A primeira vez em que o vi, ele me disse que havia vindo aos Estados Unidos para traduzir as escrituras védicas, e, até onde eu sabia, isso era tudo o que ele viera fazer aqui. Nós conversamos um pouco no campus. Era um dia bonito, e ele puxou suas pernas para cima e se sentou no que vocês chamam de postura de lótus. Olhando o campus, ele disse que as árvores deveriam ser frutíferas. Elas não eram – traziam apenas flores, apenas para enfeitar, e eu concordei com ele.

Durante o intervalo entre nossas conversas, ele usava suas contas para recitar uma oração a Krishna, mas ele apenas a suspirava, e eu não podia ouvi-la. Embora eu tenha esquecido muitos dos detalhes de nossa conversa, ali ficou claro para mim que ele era um homem santo. Isso simplesmente emanava de seus poros. Sua tranquilidade e serenidade foram o que me levaram a pensar sobre sua santidade pela primeira vez. Eu nunca poderia imaginar que aquele homem silencioso se tornaria líder de um significativo movimento religioso aqui e no resto do mundo. Por todos esses anos, a lembrança daquele homem santo sempre me acompanha.

As palestras na Pensilvânia foram um laboratório de experimentos para Prabhupada. Ali, Sua Divina Graça teve seu primeiro indicador de como os americanos receberiam sua mensagem. A América parecia promissora. Sally e seu esposo encorajam o Swami a repetir essa fórmula de palestra em todo lugar que fosse, e o professor Larsen demonstrou grande satisfação por ter recebido em sua faculdade um genuíno sadhu indiano.

A Expansão do Movimento

Após um mês, Prabhupada deixou a pequena casa de Gopal e Sally, e a semente de sua missão havia sido plantada no solo americano. Enquanto lá, ganhou experiência com a audiência do país. Ele viu que as pessoas tinham interesse em seus livros e em sua mensagem, e também viu que podia ser gentil com pessoas de outra língua. Sally, em especial, “passou a adorar o Swami”, como ela diz.

Em Nova Iorque, ele batalhou por pelo menos seis meses, tendo de tolerar o doloroso inverno nova-iorquino, o roubo de suas poucas posses, e os problemas de conviver com um colega de quarto drogado. Mas seu intenso desejo de iniciar uma revolução espiritual logo daria frutos.

Ele manteve contato com Sally e Gopal através de carta por um longo tempo – especialmente com Sally, uma vez que ela era a mais empolgada, sempre disposta a conversar e a compartilhar experiências pessoais. As correspondências de Prabhupada para Sally são um registro importante, e é muito bonito ver nessas cartas como Prabhupada se preocupava com ela.

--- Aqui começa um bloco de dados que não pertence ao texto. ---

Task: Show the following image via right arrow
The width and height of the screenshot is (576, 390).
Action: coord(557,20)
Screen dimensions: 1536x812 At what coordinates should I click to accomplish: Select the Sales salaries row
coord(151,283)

Em maio de 1966, Srila Prabhupada, com a ajuda de dois seguidores, alugou uma loja no Lower East Side, Nova Iorque, que era anteriormente uma loja de presentes e lembranças chamada Matchless Gifts [Presentes Inigualáveis]. Os primeiros visitantes do novo centro de Srila Prabhupada ficavam intrigados com o nome profético. Em julho de 1966, ele fundou oficialmente sua instituição: a ISKCON.

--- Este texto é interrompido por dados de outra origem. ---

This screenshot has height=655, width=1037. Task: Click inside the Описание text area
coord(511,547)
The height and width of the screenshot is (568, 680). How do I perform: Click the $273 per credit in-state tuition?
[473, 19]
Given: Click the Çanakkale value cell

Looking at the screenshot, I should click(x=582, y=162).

Sally também gosta muito de contar como é divertido ser “celebridade” por ter sido um dos primeiros contatos de Prabhupada no ocidente:

“O tempo que a gente passou com o Swami abriu minha mente”, ela diz, “porque estou aberta para aquele tipo de coisa. Quero dizer, é muito divertido. Maya, minha filha, estava no aeroporto de Dallas alguns anos atrás quando foi abordada por um devoto Hare Krishna vendendo livros e pedindo por alguma doação. E claro que ela disse que era filha da Sally Agarwal – você pode imaginar a reação do devoto. Em outra ocasião, eu e Maya estávamos em Madri e havia um grupo Hare Krishna cantando perto de nós. Mas dessa vez nós não falamos quem éramos – nós não queríamos causar nenhuma comoção. Mas é sempre divertido; é sempre divertido”.

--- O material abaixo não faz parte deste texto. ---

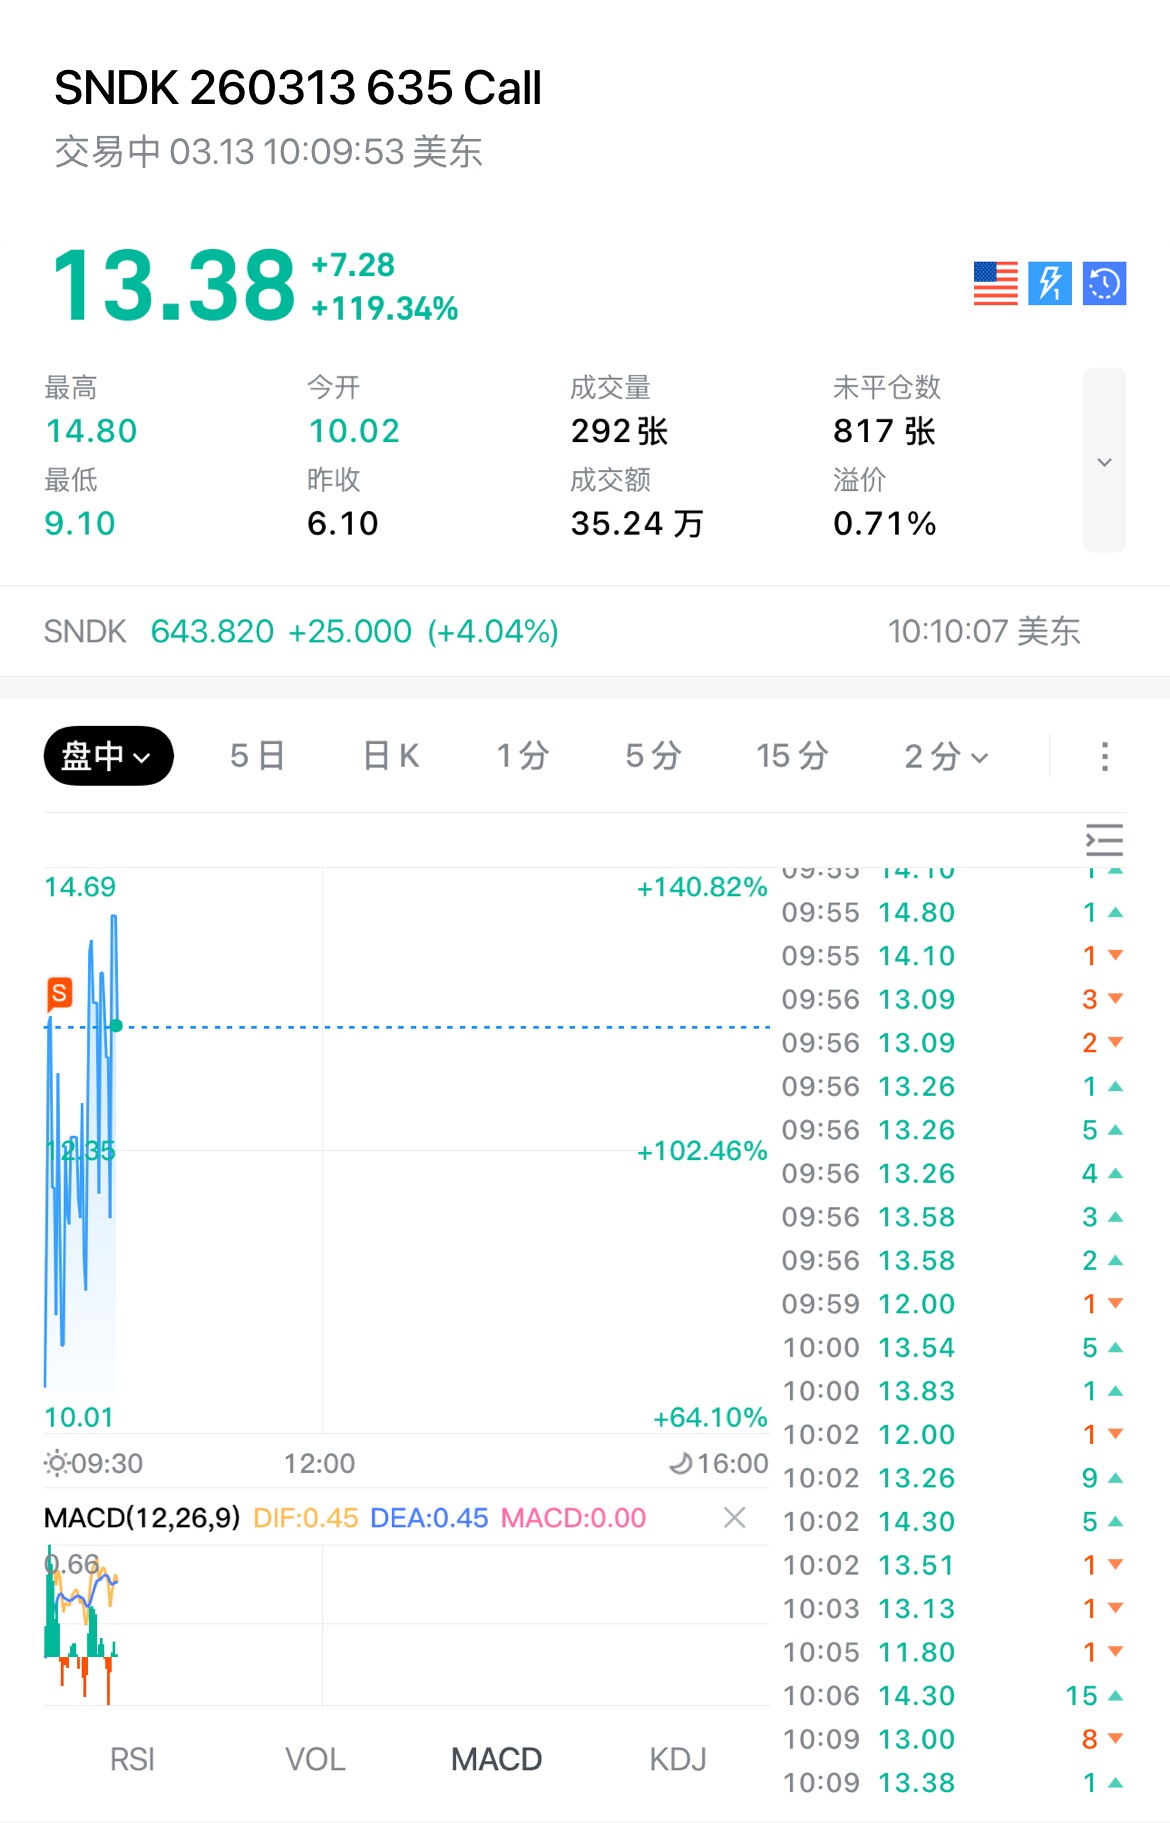Show the RSI indicator

click(132, 1759)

Como o famoso e influente empresário do marketing Bruce Barton disse: “Às vezes, quando penso sobre as grandiosas consequências que têm pequenos atos, eu me inclino a acreditar que não existem pequenos atos”. O gesto piedoso de Mathura Prasad para com o mais proeminente representante do Senhor Krishna, e a subsequente gentileza expressa por Gopal e Sally em Butler, certamente não são “pequenos atos”, pois a consequência desses graciosos atos provou-se monumental.